Acórdão nº 048155 de Supremo Tribunal Administrativo (Portugal), 06 de Março de 2002

Data06 Março 2002
Órgãohttp://vlex.com/desc1/1541_01,Supremo Tribunal Administrativo (Portugal)

Processo n.° 48155 Acordam na Secção do Contencioso Administrativo do Supremo Tribunal Administrativo: 1 - A... e mulher B..., em nome próprio e representação do seu filho menor C... propuseram no Tribunal Administrativo e Fiscal agregado de Ponta Delgada a presente acção contra a Região Autónoma dos Açores, pedindo a condenação desta no pagamento, ao menor, de uma indemnização de 13.852.800$00 de danos patrimoniais e de 1.000.000$00 de danos não patrimoniais e, aos pais, de outra indemnização de 500.000$00, por danos não patrimoniais.

Aquele Tribunal julgou a acção parcialmente procedente, absolvendo a Região Autónoma dos Açores do pedido contra ela formulado pelos AA A... e mulher B... e condenando aquela Região Autónoma a pagar ao A. C... a quantia de 6.867.200$00, sendo 2.000.000$00 de danos não patrimoniais.

O Excelentíssimo Magistrado do Ministério Público naquele Tribunal, em representação da Ré Região Autónoma dos Açores, interpôs o presente recurso jurisdicional para este Supremo Tribunal Administrativo, apresentando alegações com as seguintes conclusões: 1 - A responsabilidade civil extracontratual do Estado por actos de gestão pública, prevista no artigo 2° do DL 48051 de 21-11-67 e no artigo 22º da Constituição da República Portuguesa pressupõe a verificação cumulativa de um facto danoso ilicitude culpa e nexo de causalidade.

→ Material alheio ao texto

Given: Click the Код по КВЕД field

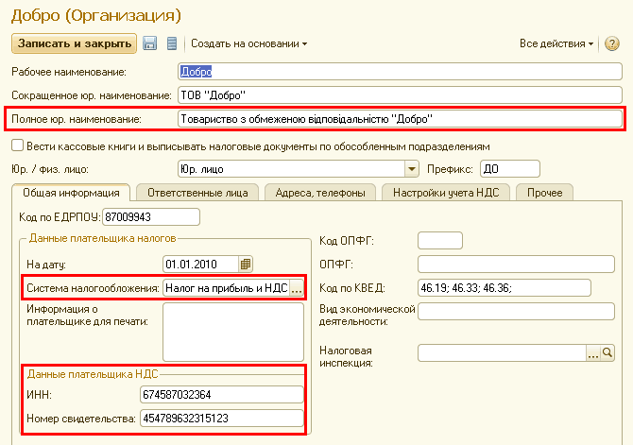Looking at the screenshot, I should 503,288.
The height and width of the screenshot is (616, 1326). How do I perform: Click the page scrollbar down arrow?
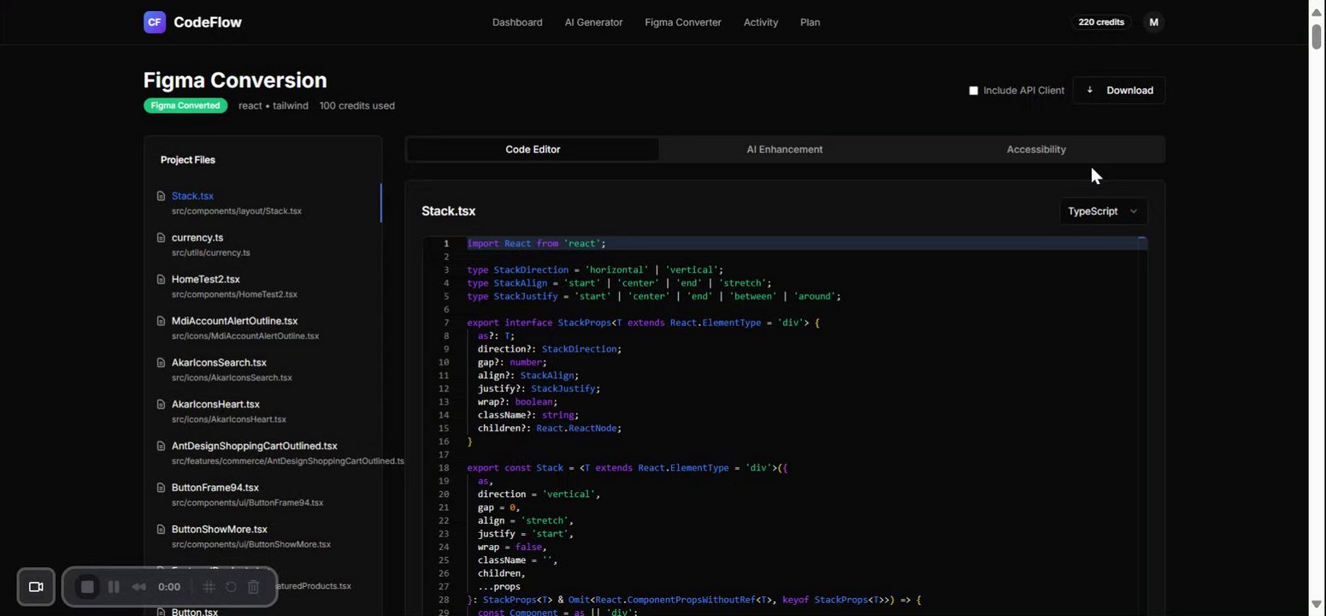click(x=1317, y=605)
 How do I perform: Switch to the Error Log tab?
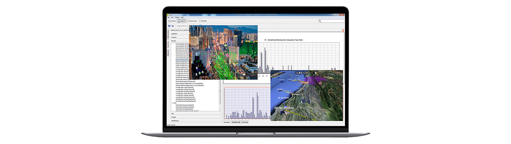[x=245, y=122]
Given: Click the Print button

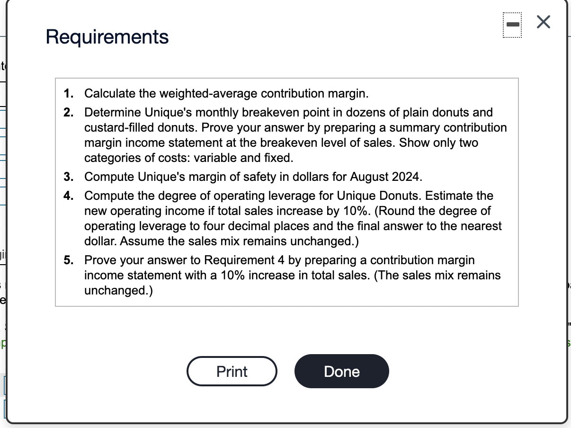Looking at the screenshot, I should 232,371.
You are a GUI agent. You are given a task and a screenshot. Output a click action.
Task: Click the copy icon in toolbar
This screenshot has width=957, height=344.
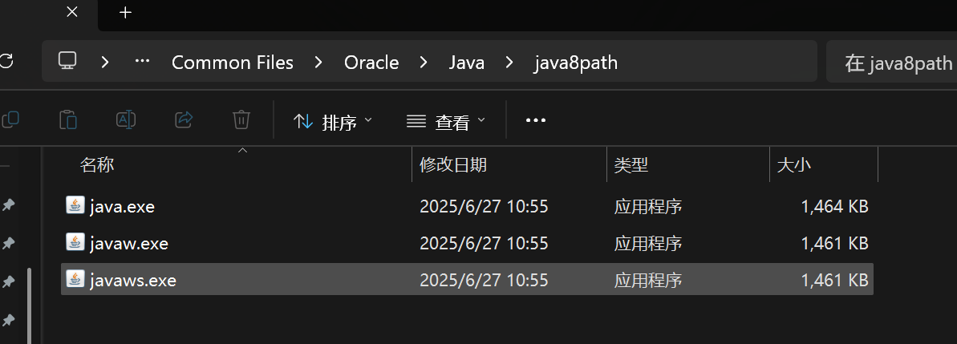coord(11,120)
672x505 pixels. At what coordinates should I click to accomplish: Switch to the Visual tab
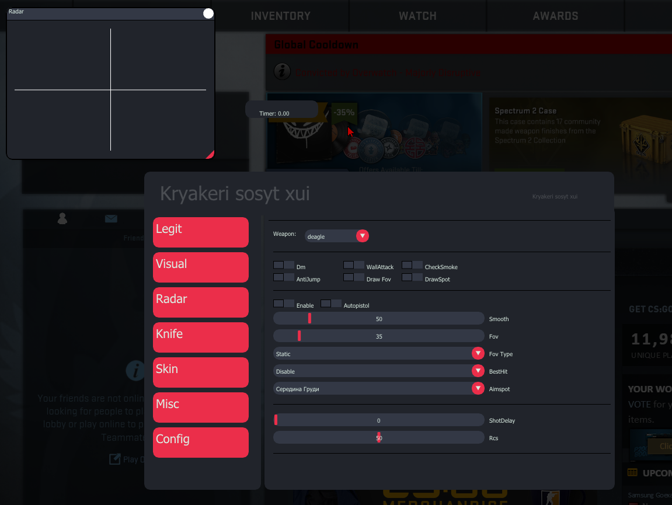pos(200,267)
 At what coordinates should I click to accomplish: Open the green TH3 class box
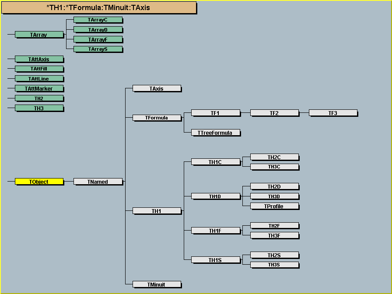39,108

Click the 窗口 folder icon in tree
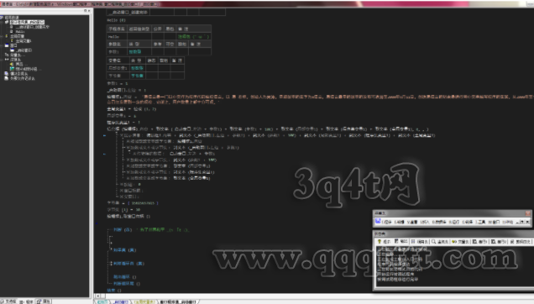pyautogui.click(x=7, y=45)
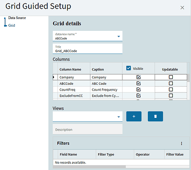The image size is (191, 170).
Task: Click the trash icon to delete view
Action: pos(156,117)
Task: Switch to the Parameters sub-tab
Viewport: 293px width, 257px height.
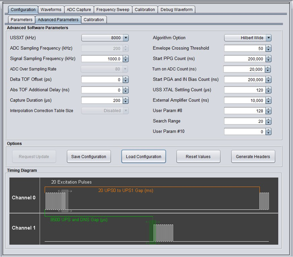Action: 21,20
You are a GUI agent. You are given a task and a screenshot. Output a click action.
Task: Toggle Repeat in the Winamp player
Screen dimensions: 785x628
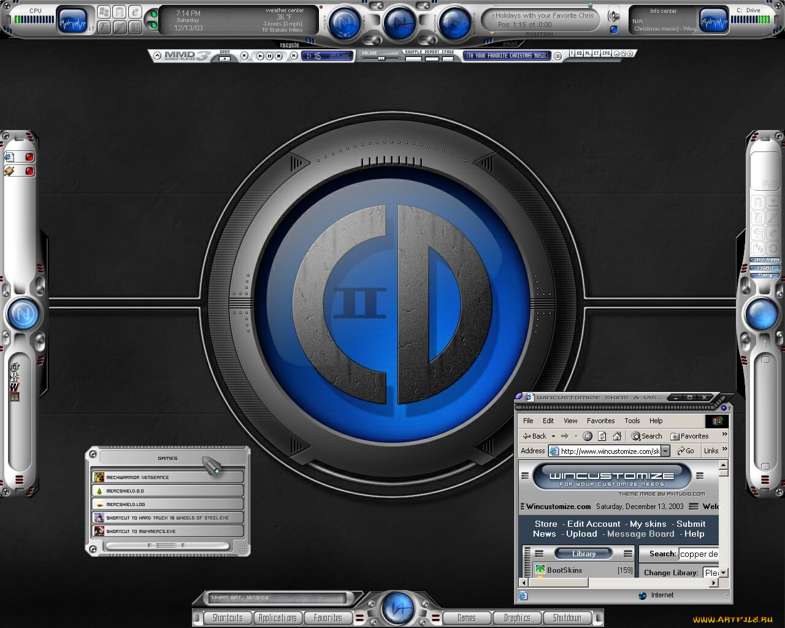point(432,59)
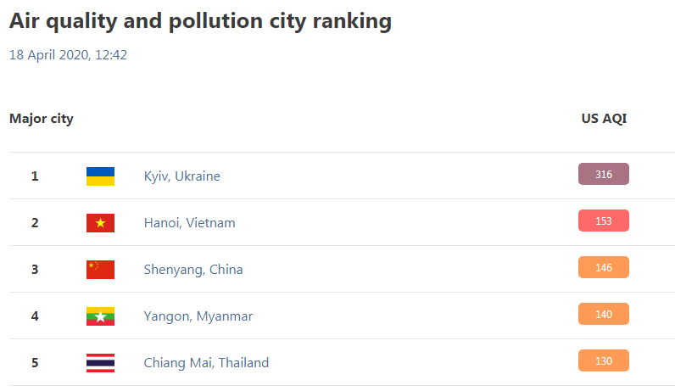This screenshot has height=391, width=675.
Task: Open the Yangon, Myanmar city link
Action: [x=198, y=316]
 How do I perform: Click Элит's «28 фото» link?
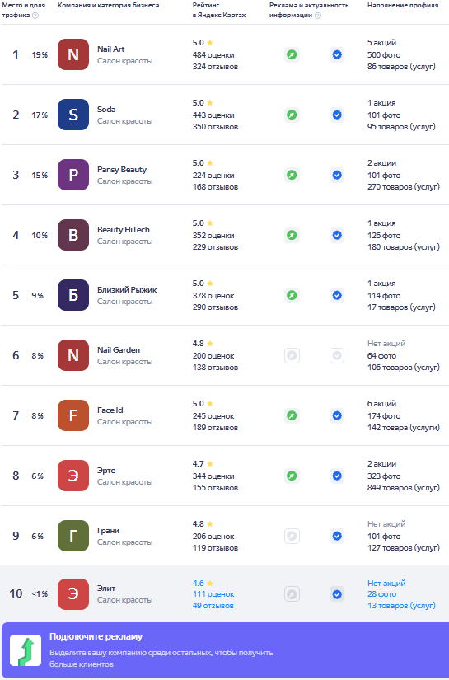click(x=381, y=594)
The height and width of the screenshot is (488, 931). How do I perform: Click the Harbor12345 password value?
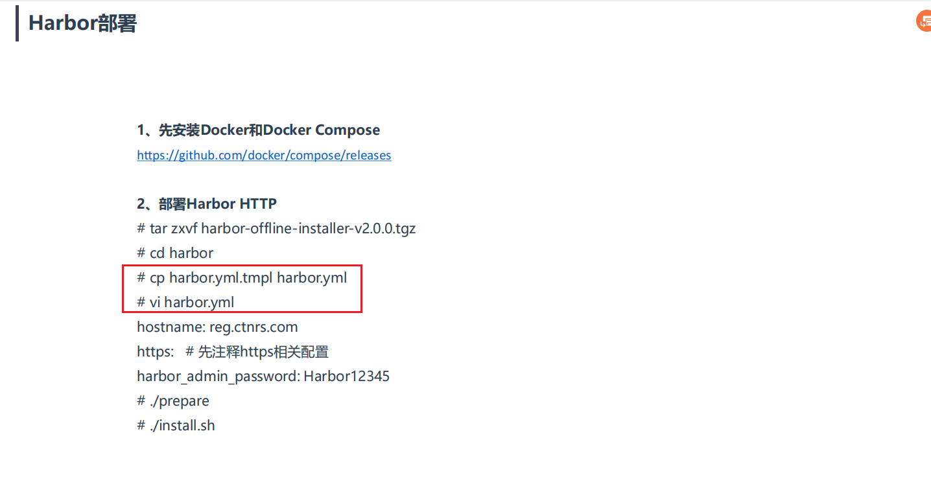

2 - Não se verificam estes três últimos elementos no acidente sofrido por um aluno com uma serra de cortar madeira numa aula de trabalhos oficinais se se demonstrar que o professor responsável havia efectuado todos os avisos de precaução adequados, impedia aos alunos o acesso directo à máquina, que só ele manipulava, e que o acidente ocorreu porque a manga larga do blusão do aluno se prendeu na serra quando este pretendia entregar um papel ao professor, puxando-lhe o braço para o contacto com o respectivo disco, não tendo o professor conseguido afastá-lo do aparelho a tempo de evitar o referido contacto.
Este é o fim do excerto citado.